José Félix Tezanos, director de la revista Temas, canal de expresión del sector guerrista del PSOE, argumentaba ese temor en el número de mayo de 2005, exclusivamente dedicado a la reforma de los Estatutos de autonomía. La prosa de Tezanos es un poco espesa, pero se entiende: «Hay bastantes indicios de que se está formando una mezcla compleja de actitudes y situaciones en las que confluyen percepciones críticas, insatisfacciones contenidas, sentimientos de agravios, desconfianzas políticas, signos de impaciencia y confusiones interpretativas que, unidas a un eventual horizonte de incertidumbre económica y de insatisfacción por algunas regresiones sociales, pueden acabar conformando un cóctel de efectos políticos difíciles de anticipar en nuestro mapa electoral».

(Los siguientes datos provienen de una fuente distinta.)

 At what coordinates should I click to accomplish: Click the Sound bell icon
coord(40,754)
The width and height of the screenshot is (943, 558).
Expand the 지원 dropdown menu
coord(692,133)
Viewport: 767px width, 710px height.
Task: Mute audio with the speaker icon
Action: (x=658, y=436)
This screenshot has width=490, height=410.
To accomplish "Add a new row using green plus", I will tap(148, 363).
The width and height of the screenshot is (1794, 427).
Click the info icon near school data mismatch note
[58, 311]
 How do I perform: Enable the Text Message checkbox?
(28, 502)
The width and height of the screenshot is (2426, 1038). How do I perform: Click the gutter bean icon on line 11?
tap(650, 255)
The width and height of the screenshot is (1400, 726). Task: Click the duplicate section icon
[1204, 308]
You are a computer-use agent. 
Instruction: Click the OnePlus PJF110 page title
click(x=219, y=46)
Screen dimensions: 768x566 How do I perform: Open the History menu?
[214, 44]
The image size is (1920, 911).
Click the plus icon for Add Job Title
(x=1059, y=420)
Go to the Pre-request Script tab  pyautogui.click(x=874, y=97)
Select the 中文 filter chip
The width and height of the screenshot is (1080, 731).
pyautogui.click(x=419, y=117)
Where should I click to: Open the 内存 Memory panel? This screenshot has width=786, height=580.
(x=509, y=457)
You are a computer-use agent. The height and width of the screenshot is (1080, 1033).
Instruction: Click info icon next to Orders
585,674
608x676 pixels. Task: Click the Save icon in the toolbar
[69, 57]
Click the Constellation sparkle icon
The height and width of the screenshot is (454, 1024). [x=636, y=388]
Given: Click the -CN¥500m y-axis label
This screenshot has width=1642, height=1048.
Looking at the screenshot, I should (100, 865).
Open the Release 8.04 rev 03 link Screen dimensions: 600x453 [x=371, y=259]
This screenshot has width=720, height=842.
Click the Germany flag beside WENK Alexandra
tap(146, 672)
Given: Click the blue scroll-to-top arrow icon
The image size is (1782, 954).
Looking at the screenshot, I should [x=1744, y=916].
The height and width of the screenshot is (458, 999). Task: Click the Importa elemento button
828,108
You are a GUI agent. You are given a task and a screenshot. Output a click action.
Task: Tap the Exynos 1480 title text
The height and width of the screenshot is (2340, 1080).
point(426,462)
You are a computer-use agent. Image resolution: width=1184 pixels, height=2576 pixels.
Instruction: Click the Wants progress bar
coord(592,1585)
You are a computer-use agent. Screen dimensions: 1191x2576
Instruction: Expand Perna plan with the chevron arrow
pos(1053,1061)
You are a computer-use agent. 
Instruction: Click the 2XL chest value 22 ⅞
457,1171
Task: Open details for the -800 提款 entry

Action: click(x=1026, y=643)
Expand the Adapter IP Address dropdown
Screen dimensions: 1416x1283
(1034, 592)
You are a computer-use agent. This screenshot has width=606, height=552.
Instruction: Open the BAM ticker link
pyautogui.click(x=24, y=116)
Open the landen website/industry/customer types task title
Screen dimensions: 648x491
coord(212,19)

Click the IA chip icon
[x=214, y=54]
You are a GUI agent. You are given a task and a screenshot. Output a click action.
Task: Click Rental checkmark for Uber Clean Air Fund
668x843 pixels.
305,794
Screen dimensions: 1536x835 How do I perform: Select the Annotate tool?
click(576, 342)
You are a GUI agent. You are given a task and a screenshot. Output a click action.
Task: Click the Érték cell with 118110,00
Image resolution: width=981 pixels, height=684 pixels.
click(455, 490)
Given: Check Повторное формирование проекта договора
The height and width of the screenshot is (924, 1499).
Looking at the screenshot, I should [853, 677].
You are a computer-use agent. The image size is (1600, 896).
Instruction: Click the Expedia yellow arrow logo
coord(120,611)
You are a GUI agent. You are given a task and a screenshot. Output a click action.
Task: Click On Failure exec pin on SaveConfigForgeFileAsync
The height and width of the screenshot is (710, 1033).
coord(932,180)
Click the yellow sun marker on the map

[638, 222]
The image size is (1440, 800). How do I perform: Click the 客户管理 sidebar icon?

En el mismo número de Temas, Alfonso Guerra, presidente de la Fundación Pablo Iglesias y de la Comisión de Política Constitucional del Congreso de los Diputados, recordaba que España es uno de los países más descentralizados del mundo, junto con Australia y Canadá, y añadía: «Se pretenden mecanismos de financiación que violan los principios de solidaridad interterritorial y de igualdad».
González quizá no sería tan taxativo como Guerra, pero sabe perfectamente que Pujol nunca planteó una revisión estructural de la redistribución de la riqueza en España, sino que apostó por reformas parciales del sistema de financiación, de acuerdo con su acreditado gradualismo. El propio Pujol lo ha admitido recientemente: «Reconozco que no supe concienciar a la sociedad catalana de la gravedad del déficit fiscal». Si un hombre que gobernó durante veinticuatro años, diez de ellos con mayoría absoluta, no pudo organizar una sola campaña sobre el «expolio» de Cataluña, es que no quiso organizarla. Él sabrá exactamente por qué.
De la misma manera que él también sabe por qué se opuso, casi hasta el último minuto, a que Convergència i Unió diese su voto favorable al proyecto de reforma del Estatut de Catalunya. No fue por el mero deseo de preservar su biografía, su lugar en la historia de Cataluña, como malignamente hacían correr en septiembre de 2005 los propagandistas del socialismo catalán. Es indudable que a Pujol le preocupa su lugar en la historia —como quedó claro en el acto del hotel Villa Magna—, pero el expresidente de la Generalitat sigue siendo un hombre políticamente activo.
Un hombre que conoce bien España y que, por lo tanto, es capaz de calibrar la fuerte repercusión emocional que la iniciativa catalana ha tenido en amplios sectores de la sociedad española. No debe extrañar que haya sido él mismo el primero en plantear que si el Estatut es aprobado, Cataluña deberá ofrecer a cambio una mayor implicación política y emocional en la política española: Cataluña deberá sentirse también española; a su manera, pero española.
Pujol también sabe que la aprobación del nuevo Estatut en las Cortes puede suponer el anclaje definitivo de Cataluña en España y el fin de la ambigüedad que tanto benefició a su partido. El nuevo Estatut pone fin —ahora sí— a su larga y sabia etapa. Si no se aprueba en las Cortes, el futuro de la política catalana es totalmente impredecible. Si por el contrario resulta aprobado, es probable que un día haya ministros de Convergència i Unió en el Gobierno español. ¿En la próxima legislatura?